▶ **MATERIAL FOR THIS EXERCISE**:

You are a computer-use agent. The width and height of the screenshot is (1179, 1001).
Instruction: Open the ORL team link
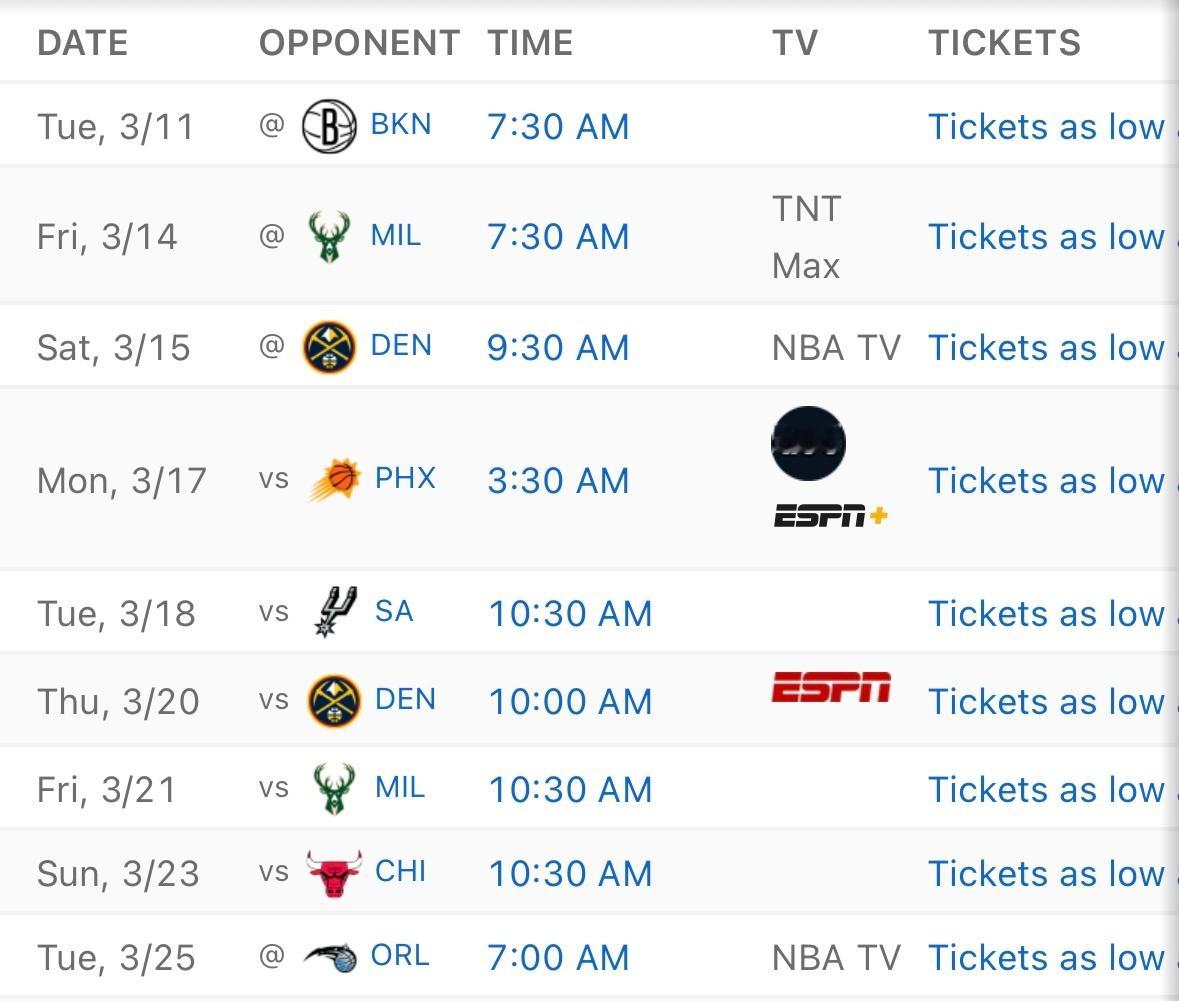coord(400,957)
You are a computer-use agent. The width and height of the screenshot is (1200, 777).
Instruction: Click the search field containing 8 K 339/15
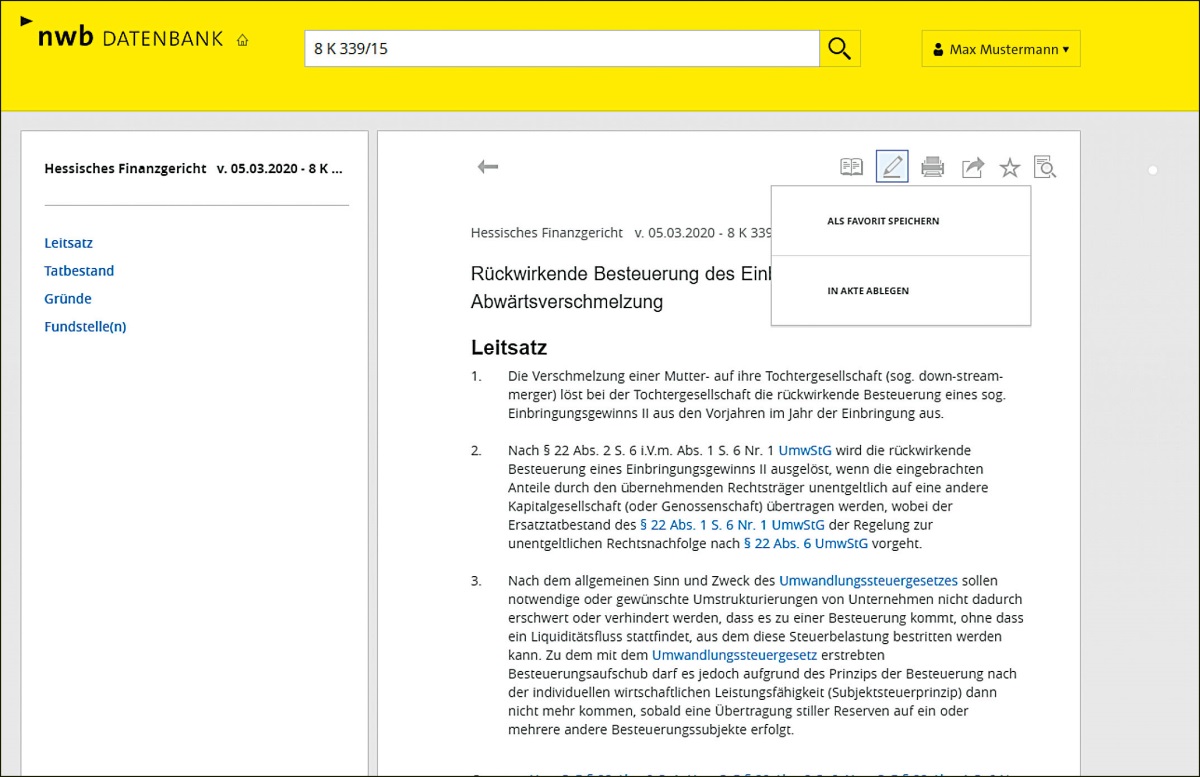(x=561, y=48)
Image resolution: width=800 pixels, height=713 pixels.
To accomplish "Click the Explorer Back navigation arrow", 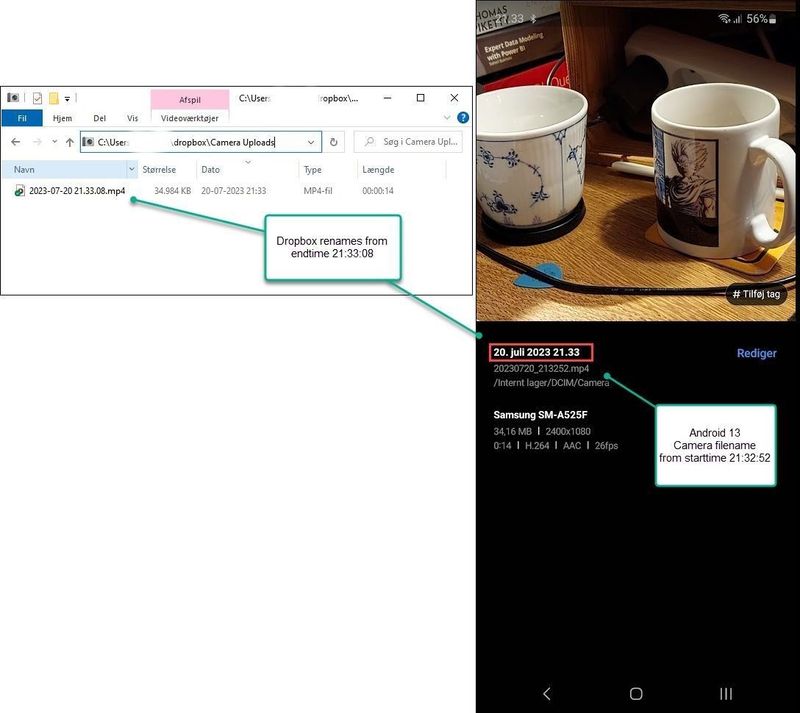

▶ **THE PROBLEM**: Word for word, retype all of the data above, but include no pictures.

▶ **ANSWER TO THIS PROBLEM**:
You are a computer-use agent. The width and height of the screenshot is (1179, 1001).
Instruction: Open the ORL team link
coord(400,957)
You are a computer-use agent. The width and height of the screenshot is (1200, 777).
Instruction: Click the search field containing 8 K 339/15
(x=561, y=48)
Image resolution: width=800 pixels, height=713 pixels.
To accomplish "Click the Explorer Back navigation arrow", 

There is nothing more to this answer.